Based on the information provided, it is unlikely the penile spots in fact were syphilis.  Can you say more about the decision to treat you for presumptive syphilis, given that both your primary care doctor and the dermatologist thought syphilis unlikely?  Did they think it was sufficiently likely to warrant treatment, or was that decision influenced by your own concern and perhaps request for treatment?

Papular lesions of this sort, if caused by syphilis, would most likely be due to secondary syphilis -- i.e. syphilis of at least several weeks duration -- in which case your RPR (and a confirmatory test) will be positive.  It is theoretically possible that they were early primary lesions that, if untreated, would have ulcerated in a day or two, to become typical chancres.  But such presentations are rare:  in my 30+ years working in a busy urban STD clinic, I never once saw primary syphilis that presented in this way.

The lesions' persistence following penicillin also argues strongly against syphilis.  Whether primary or secondary, if syphilis they would be expected to clear up within a few days of treatment.

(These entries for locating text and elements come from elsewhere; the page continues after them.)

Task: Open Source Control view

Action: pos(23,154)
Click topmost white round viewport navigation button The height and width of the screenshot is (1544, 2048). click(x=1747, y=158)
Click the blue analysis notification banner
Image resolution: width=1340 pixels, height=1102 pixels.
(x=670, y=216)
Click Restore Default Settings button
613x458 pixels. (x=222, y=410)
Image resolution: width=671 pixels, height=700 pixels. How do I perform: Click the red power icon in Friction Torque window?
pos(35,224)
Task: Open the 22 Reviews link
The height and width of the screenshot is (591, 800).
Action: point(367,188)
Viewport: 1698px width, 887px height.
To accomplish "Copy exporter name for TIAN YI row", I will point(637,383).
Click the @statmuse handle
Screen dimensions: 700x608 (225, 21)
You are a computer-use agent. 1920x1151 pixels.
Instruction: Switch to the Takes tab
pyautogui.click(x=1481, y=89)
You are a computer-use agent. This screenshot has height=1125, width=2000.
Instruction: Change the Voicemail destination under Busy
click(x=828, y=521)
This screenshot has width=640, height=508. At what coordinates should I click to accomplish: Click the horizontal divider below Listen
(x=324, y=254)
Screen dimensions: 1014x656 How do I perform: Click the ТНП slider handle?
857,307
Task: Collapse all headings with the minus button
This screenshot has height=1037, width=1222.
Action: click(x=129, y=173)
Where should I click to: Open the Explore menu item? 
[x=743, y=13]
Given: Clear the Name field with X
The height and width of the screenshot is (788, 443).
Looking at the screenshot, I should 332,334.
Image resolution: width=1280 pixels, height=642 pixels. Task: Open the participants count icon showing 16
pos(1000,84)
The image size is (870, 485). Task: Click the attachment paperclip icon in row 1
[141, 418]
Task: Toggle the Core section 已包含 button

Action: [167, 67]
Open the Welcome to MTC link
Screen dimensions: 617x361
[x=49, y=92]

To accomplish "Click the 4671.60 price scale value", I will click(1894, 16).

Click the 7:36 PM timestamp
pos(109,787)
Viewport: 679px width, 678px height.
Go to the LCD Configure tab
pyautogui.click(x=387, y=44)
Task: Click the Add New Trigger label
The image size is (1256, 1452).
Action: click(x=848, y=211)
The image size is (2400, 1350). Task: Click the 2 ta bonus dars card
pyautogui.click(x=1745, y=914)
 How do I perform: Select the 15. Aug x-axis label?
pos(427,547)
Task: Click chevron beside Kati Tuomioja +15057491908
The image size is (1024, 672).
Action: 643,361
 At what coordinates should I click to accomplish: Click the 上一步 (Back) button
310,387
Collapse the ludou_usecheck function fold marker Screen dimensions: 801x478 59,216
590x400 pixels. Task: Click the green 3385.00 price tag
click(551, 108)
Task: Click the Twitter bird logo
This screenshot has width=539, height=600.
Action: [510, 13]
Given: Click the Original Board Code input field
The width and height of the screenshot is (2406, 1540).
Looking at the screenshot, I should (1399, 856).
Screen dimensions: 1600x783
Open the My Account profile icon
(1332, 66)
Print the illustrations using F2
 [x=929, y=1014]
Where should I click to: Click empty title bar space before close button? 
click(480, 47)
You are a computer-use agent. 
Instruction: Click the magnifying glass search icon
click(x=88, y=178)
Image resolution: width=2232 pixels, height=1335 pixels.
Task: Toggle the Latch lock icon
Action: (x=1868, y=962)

In response to yoru closing question, secondary syphilis is always highly infectious; primary syphilis is not, before the chancre ulcerates.

For now, I would hold off on informing any sex partners.  If the RPR is reactive, suggesting secondary syphilis, then they will definitely have to be informed -- as well as any other sex partners in the past few months.  In that case, my advice would be for you (or your doctor) to report your case to the local health department, then follow the HD advice (and perhaps their assistance) in informing partners.

I hope this has been helpful.  I'll be interested to learn the blood test results.